TabNet for MultiLabel classification
See original GitHub issueDescribe the bug
Hi, I am trying to use this implementation of TabNet for building a model with 20k features and 88 target classes. All one hot encoded. What is the current behavior? When I try to pass the same data to model.fit I get following error
TypeError Traceback (most recent call last)
<ipython-input-219-976344abca0e> in <module>
----> 1 clf.fit(X_train[x_cols].values, y_train.values, X_valid[x_cols], y_valid.values)
~/anaconda3/envs/tabnet/lib/python3.6/site-packages/pytorch_tabnet/tab_model.py in fit(self, X_train, y_train, X_valid, y_valid, loss_fn, weights, max_epochs, patience, batch_size, virtual_batch_size, num_workers, drop_last)

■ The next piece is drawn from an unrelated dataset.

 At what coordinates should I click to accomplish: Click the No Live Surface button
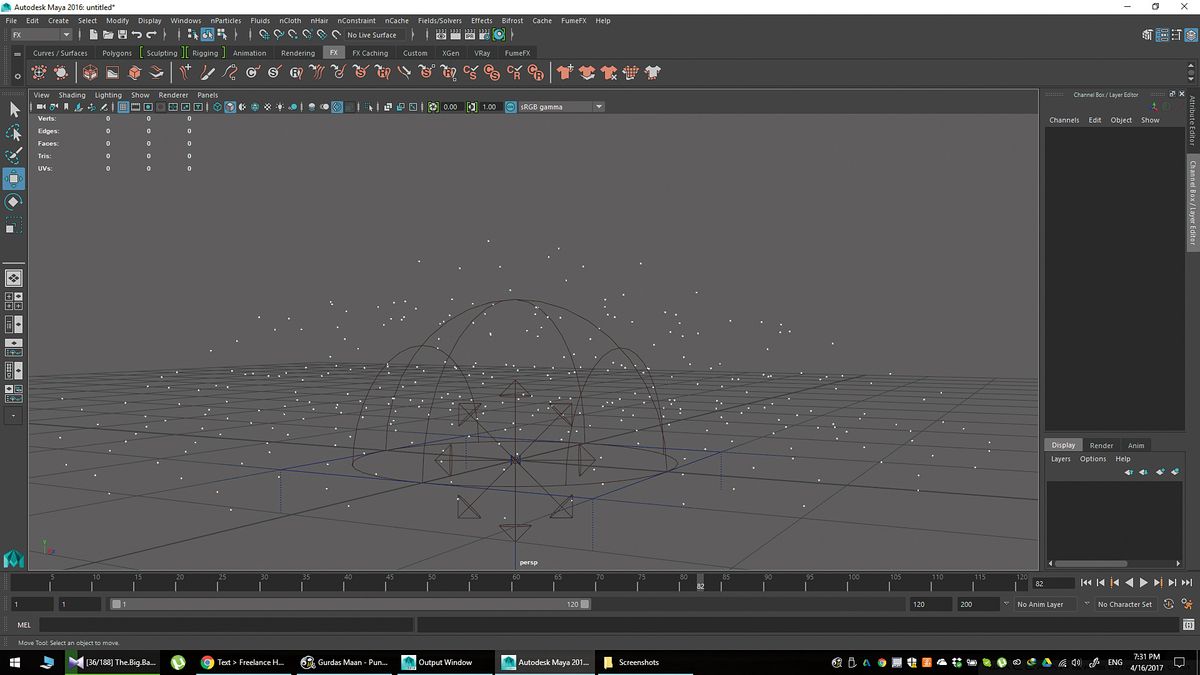[x=370, y=34]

168 self.update_fit_params(X_train, y_train, X_valid, y_valid, loss_fn,
169 weights, max_epochs, patience, batch_size,
--> 170 virtual_batch_size, num_workers, drop_last)
171
172 train_dataloader, valid_dataloader = self.construct_loaders(X_train,
~/anaconda3/envs/tabnet/lib/python3.6/site-packages/pytorch_tabnet/tab_model.py in update_fit_params(self, X_train, y_train, X_valid, y_valid, loss_fn, weights, max_epochs, patience, batch_size, virtual_batch_size, num_workers, drop_last)

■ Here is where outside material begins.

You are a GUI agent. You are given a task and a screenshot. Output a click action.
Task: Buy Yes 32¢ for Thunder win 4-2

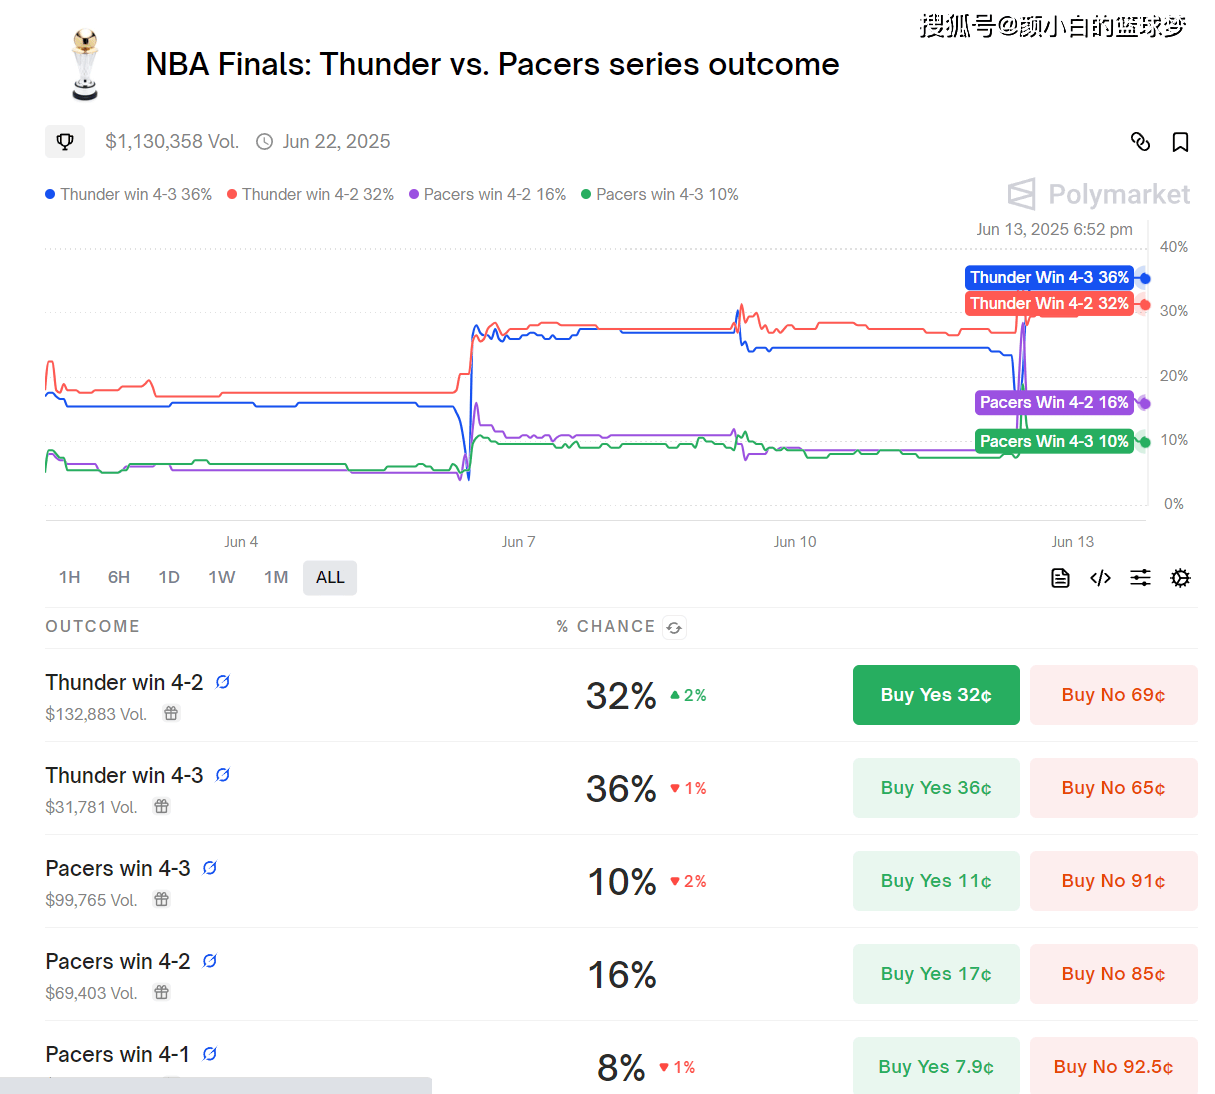click(936, 695)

572 self.input_dim = X_train.shape[1]
573
--> 574 output_dim, train_labels = self.infer_output_dim(y_train, y_valid)
575 self.output_dim = output_dim
576 self.classes_ = train_labels
~/anaconda3/envs/tabnet/lib/python3.6/site-packages/pytorch_tabnet/tab_model.py in infer_output_dim(self, y_train, y_valid)
508 Sorted list of initial classes
509 """
--> 510 train_labels = unique_labels(y_train)
511 output_dim = len(train_labels)
512
~/anaconda3/envs/tabnet/lib/python3.6/site-packages/pytorch_tabnet/multiclass_utils.py in unique_labels(*ys)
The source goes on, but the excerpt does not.